PROVIDED PASSAGE:
•••
Worship Message Texts

I concluded my final interim pastorate in March 2016, so I am no longer preaching on a regular basis. I am available for pulpit supply and these sermon scripts and videos give a picture of my approach. For pulpit supply, I am happy to write new sermons targeted at specific concerns or needs of congregations, otherwise I will rework previous sermons based on the texts of the Revised Common Lectionary for that Sunday.

Thursday, January 16, 2014

And Herrrrre’s … Jesus!

1 Corinthians 1:1-9; John 1:29-42
January 19, 2014
© 2014

Isenheim Altarpiece
John the Baptist and the Lamb of God Who Takes Away the Sin of the World

Matthias Grünewald 1512–1516

In her book Unbinding the Gospel Martha Grace Reese tells about a woman who had been looking for a church during a tough transition time in her life. She talked with several friends about what she was going through. One Sunday she visited a church near her home. She was shocked to find five of her friends and coworkers with whom she had shared her struggle belonged to that church and were in worship that day. Not one of them had suggested their church might be able to help. Not one even indicated they were part of a church. None of them had shown any sign of Christian faith. (Chalice Press, 2006, p. 77)
I have had opportunity to know Martha Grace Reese who is part of the Christian Church (Disciples of Christ) and led a four year evangelism research project in mainline churches funded by the Lilly Endowment. She concluded that “the heart of evangelism is love – of God, of church, of others.” (p. 5) Evangelism is not about programs and techniques but about these three relationships.
This reality confronts us with sobering questions. Do we have enough love for God to tell what God has done for us through Jesus? Do we have enough love for our church to invite other people to check us out? Do we have enough love for the people in our lives who do not know Jesus to introduce him to them?
If these questions don’t make you squirm enough, they point us to an even more unsettling question. Do we know Jesus well enough to introduce him to people who don’t know him or are confused about him?
In John 1:29-42, John the Baptist, Andrew and Jesus himself all give us practical, simple, accessible clues about how we can introduce Jesus to the people God sends across our paths.
The next day he saw Jesus coming toward him and declared, “Here is the Lamb of God who takes away the sin of the world! 30This is he of whom I said, ‘After me comes a man who ranks ahead of me because he was before me.’ 31I myself did not know him; but I came baptizing with water for this reason, that he might be revealed to Israel.” 
32And John testified, “I saw the Spirit descending from heaven like a dove, and it remained on him. 33I myself did not know him, but the one who sent me to baptize with water said to me, ‘He on whom you see the Spirit descend and remain is the one who baptizes with the Holy Spirit.’ 34And I myself have seen and have testified that this is the Son of God.”
•••
WRITTEN INSTRUCTION 1: List every question the sermon poses to its listeners.
WRITTEN INSTRUCTION 2: Render this sentence from the sermon in Spanish: "Evangelism is not about programs and techniques but about these three relationships."
WRITTEN INSTRUCTION 3: Please write out the sermon from "I have had opportunity" up to and including "him to them?".
The lines that come after this point aren't needed.

GIVEN MATERIAL:
•••
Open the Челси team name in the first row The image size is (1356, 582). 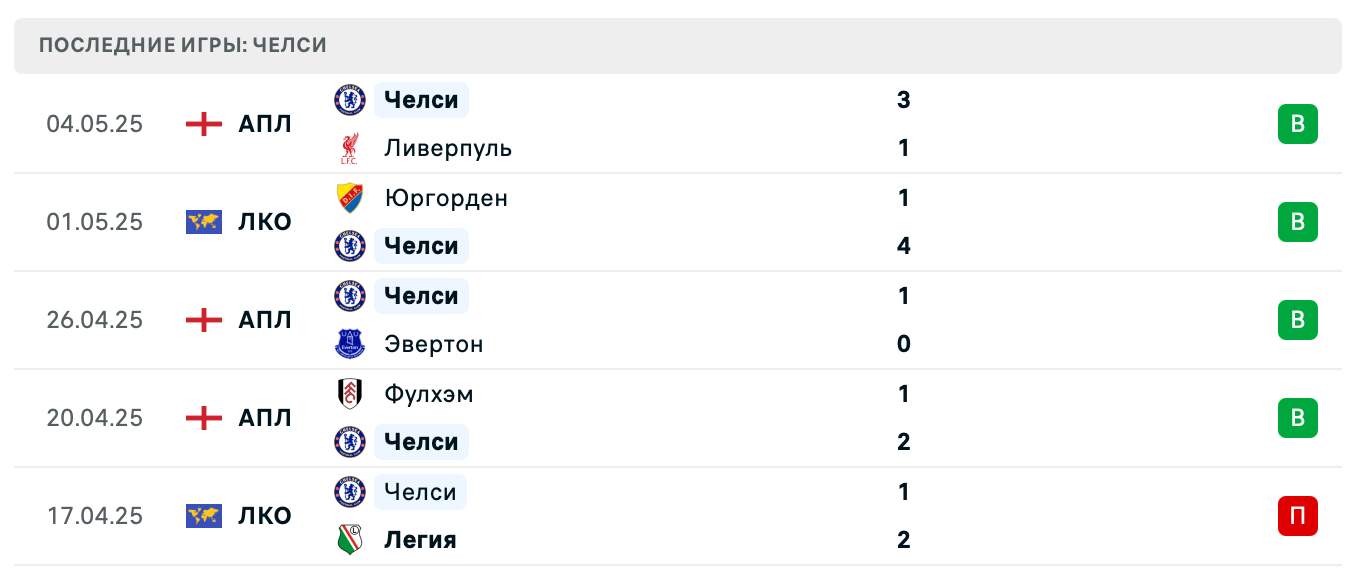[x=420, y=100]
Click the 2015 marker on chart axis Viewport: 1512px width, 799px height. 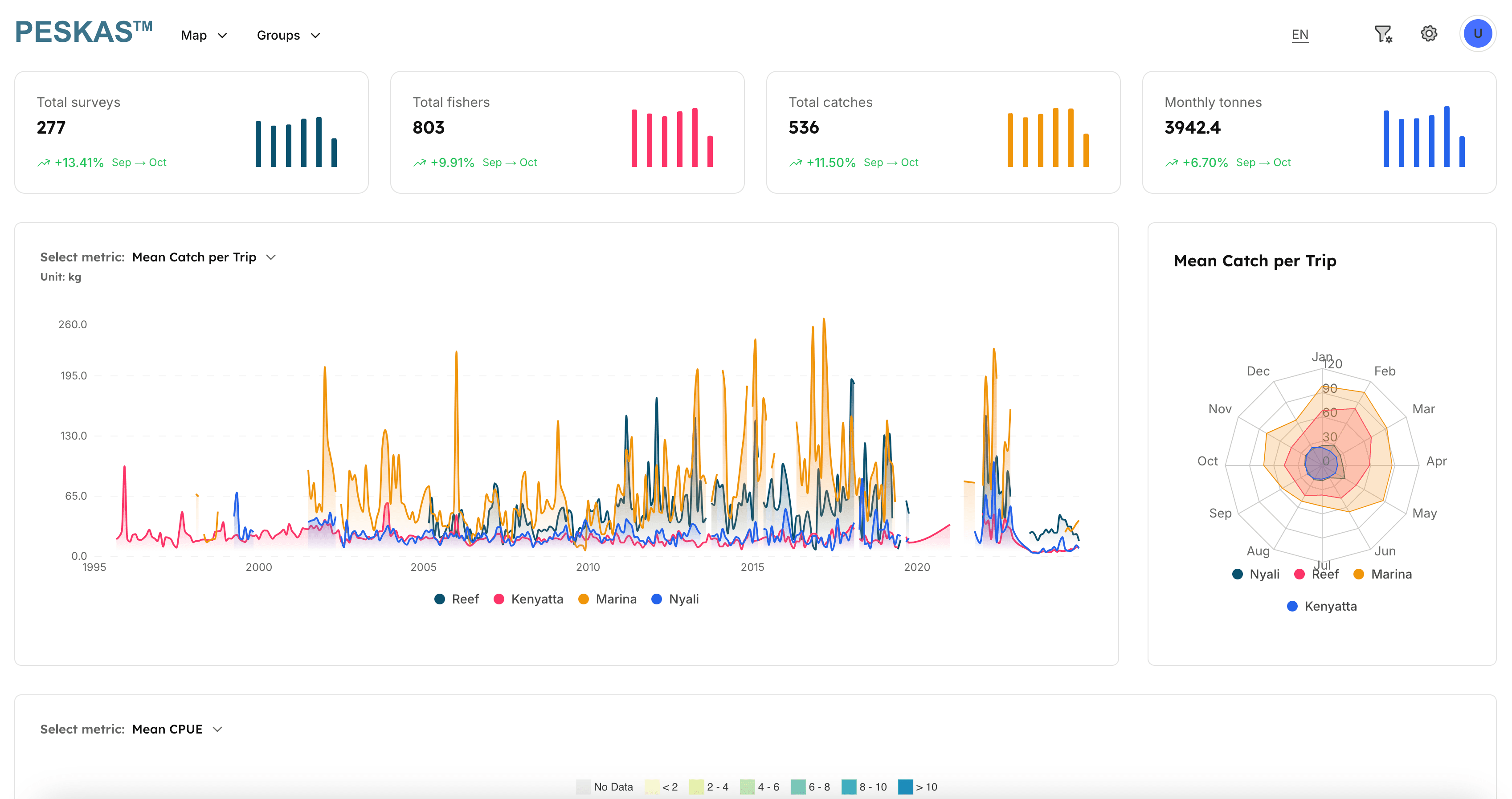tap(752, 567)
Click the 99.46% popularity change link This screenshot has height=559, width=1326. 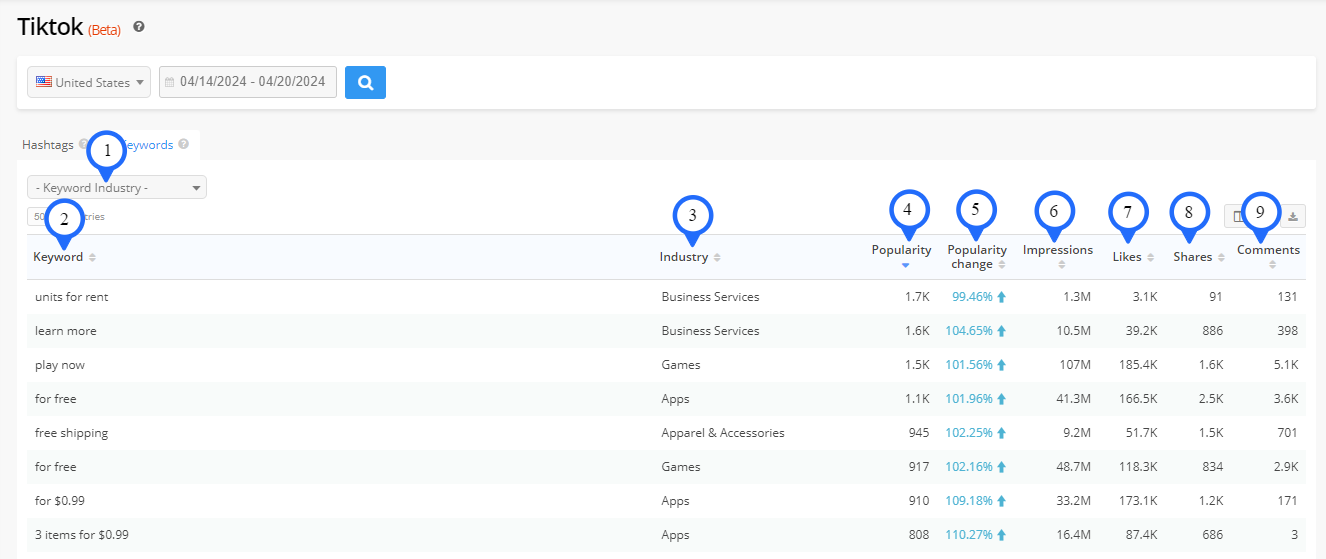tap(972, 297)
•••
COMPLETE ANSWER 1:
Do we have enough love for God to tell what God has done for us through Jesus?
Do we have enough love for our church to invite other people to check us out?
Do we have enough love for the people in our lives who do not know Jesus to introduce him to them?
Do we know Jesus well enough to introduce him to people who don't know him or are confused about him?

COMPLETE ANSWER 2: La evangelización no se trata de programas y técnicas, sino de estas tres relaciones.

COMPLETE ANSWER 3:
I have had opportunity to know Martha Grace Reese who is part of the Christian Church (Disciples of Christ) and led a four year evangelism research project in mainline churches funded by the Lilly Endowment. She concluded that “the heart of evangelism is love – of God, of church, of others.” (p. 5) Evangelism is not about programs and techniques but about these three relationships.
This reality confronts us with sobering questions. Do we have enough love for God to tell what God has done for us through Jesus? Do we have enough love for our church to invite other people to check us out? Do we have enough love for the people in our lives who do not know Jesus to introduce him to them?